• Verilen görev:
Aşağıdaki listede "Image resolution: width=645" ifadesini içeren satırdan "will tap(40, 66)." ifadesini içeren satıra kadar, iki uç dahil, her şeyi isteklerle birlikte yeniden yaz ve yalnızca bu satırları ver. Yanıtlardaki koordinatları 0,6 ile ölçekleyip tam sayıya yuvarla, buçukları yukarı yuvarla; isteklerdeki sayıları olduğu gibi bırak.

**** Veri listesi ****

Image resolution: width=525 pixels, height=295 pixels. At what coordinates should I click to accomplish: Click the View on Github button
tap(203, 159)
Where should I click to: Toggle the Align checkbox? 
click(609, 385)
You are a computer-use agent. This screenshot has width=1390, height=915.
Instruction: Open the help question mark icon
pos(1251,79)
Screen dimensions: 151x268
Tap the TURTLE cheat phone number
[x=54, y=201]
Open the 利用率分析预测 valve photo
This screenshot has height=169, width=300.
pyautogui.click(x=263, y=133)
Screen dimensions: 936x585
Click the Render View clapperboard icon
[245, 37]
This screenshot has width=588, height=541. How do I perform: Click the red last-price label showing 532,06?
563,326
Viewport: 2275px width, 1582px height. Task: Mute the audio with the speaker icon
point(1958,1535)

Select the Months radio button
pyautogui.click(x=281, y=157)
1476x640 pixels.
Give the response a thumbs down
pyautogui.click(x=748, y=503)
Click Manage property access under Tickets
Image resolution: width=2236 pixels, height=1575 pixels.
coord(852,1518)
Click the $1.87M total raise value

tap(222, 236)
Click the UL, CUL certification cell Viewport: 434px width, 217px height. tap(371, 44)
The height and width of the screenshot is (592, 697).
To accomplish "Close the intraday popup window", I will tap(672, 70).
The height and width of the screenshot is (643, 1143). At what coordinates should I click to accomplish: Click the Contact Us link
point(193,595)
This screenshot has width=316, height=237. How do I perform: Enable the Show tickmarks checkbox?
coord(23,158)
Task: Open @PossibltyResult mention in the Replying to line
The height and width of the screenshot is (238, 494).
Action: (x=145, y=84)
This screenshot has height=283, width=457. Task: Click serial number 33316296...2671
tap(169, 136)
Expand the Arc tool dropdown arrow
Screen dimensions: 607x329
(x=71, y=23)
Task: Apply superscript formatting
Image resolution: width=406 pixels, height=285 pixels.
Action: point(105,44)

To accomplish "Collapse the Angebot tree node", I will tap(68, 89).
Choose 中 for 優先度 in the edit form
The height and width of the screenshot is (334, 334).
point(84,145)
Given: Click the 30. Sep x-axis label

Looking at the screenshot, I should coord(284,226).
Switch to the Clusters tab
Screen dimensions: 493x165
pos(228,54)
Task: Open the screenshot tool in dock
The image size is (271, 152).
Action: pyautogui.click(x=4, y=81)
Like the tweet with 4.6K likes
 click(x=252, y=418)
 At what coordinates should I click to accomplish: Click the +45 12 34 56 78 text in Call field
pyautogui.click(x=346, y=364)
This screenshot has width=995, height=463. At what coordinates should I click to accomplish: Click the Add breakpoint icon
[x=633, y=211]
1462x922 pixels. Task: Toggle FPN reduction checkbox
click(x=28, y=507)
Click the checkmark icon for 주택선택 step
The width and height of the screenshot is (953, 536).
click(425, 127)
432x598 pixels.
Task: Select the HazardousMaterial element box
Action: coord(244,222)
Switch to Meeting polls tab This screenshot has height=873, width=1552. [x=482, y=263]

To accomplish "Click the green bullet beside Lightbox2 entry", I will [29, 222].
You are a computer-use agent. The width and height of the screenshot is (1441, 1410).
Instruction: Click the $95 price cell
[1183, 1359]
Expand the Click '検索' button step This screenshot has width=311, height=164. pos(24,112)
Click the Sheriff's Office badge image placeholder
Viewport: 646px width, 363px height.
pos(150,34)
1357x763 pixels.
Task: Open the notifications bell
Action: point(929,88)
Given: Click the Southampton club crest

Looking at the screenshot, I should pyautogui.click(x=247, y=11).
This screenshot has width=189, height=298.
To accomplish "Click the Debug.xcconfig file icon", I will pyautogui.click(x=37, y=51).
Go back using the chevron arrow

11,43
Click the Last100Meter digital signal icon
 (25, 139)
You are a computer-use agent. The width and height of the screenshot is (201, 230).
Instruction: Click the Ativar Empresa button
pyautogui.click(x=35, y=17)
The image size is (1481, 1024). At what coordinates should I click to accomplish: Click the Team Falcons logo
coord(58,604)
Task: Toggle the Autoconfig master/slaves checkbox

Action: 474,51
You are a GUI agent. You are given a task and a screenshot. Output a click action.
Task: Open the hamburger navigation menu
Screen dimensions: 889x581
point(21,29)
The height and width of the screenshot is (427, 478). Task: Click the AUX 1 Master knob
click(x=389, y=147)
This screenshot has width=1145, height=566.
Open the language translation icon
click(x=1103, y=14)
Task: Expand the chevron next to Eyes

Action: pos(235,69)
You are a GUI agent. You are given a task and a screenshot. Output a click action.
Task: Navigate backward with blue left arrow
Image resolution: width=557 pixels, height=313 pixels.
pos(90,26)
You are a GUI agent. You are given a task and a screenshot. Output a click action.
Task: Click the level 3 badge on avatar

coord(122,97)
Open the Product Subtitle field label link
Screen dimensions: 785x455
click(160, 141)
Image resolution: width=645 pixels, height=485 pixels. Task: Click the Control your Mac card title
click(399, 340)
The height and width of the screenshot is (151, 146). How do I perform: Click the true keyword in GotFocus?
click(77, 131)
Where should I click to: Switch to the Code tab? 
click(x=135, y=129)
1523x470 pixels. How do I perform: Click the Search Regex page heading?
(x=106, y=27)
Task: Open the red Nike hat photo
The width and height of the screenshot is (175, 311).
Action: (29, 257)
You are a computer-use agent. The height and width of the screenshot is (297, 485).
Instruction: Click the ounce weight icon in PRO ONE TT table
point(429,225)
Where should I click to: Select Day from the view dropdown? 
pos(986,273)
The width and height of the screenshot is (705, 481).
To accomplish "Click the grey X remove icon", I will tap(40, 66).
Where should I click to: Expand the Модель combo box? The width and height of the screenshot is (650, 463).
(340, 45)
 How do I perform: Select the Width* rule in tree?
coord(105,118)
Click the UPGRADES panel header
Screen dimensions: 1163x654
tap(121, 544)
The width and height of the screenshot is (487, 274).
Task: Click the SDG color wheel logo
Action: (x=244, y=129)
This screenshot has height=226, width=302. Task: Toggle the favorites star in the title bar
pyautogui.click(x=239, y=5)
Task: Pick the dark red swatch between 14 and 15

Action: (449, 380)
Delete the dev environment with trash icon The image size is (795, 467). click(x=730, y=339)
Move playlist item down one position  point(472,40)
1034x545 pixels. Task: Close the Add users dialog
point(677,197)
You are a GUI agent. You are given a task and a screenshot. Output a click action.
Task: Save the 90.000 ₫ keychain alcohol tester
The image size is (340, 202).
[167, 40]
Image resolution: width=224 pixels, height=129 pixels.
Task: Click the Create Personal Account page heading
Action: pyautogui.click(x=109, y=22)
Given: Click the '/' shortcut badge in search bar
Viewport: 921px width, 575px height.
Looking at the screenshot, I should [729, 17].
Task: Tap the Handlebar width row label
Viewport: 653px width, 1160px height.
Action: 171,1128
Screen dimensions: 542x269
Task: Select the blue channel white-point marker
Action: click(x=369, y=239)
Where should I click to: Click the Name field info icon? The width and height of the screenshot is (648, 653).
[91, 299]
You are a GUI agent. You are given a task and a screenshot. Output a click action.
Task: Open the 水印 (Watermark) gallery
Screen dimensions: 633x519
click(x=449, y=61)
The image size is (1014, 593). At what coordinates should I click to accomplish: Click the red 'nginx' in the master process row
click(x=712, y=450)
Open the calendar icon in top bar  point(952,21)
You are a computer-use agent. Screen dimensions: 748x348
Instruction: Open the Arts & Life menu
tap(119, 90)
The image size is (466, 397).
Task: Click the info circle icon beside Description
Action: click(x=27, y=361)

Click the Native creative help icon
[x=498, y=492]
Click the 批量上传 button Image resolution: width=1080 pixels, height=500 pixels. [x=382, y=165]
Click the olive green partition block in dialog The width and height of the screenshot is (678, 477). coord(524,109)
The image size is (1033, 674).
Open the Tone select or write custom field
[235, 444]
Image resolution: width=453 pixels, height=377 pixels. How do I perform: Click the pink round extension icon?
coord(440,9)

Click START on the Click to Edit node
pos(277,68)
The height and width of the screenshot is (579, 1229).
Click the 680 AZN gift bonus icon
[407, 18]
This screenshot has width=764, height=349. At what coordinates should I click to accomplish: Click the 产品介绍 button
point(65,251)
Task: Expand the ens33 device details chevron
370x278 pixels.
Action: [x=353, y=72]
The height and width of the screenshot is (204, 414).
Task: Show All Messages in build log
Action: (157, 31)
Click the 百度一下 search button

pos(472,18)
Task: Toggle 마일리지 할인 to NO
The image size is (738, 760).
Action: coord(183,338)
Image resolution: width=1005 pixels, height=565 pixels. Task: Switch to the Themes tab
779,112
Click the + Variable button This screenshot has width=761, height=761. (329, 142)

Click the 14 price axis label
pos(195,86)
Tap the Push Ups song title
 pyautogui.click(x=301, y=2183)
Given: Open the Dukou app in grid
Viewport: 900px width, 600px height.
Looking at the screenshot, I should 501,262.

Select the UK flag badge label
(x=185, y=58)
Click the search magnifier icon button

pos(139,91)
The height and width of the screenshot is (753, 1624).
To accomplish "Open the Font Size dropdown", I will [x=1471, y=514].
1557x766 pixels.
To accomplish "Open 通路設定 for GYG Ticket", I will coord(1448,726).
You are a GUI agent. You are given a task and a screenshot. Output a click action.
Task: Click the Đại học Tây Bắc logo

****

• Çıktı:
Image resolution: width=645 pixels, height=485 pixels. Task: Click the Control your Mac card title
click(239, 204)
The height and width of the screenshot is (151, 146). How do I perform: Click the true keyword in GotFocus?
click(46, 79)
Where should I click to: Switch to the Code tab? 
click(x=81, y=77)
1523x470 pixels. How do I perform: Click the Search Regex page heading?
(x=64, y=16)
Task: Open the red Nike hat photo
The width and height of the screenshot is (175, 311).
Action: (17, 154)
You are a computer-use agent. The height and width of the screenshot is (297, 485).
Instruction: Click the ounce weight icon in PRO ONE TT table
point(257,135)
Where should I click to: Select Day from the view dropdown? 
pos(592,164)
The width and height of the screenshot is (705, 481).
To accomplish "Click the grey X remove icon", I will tap(24, 40).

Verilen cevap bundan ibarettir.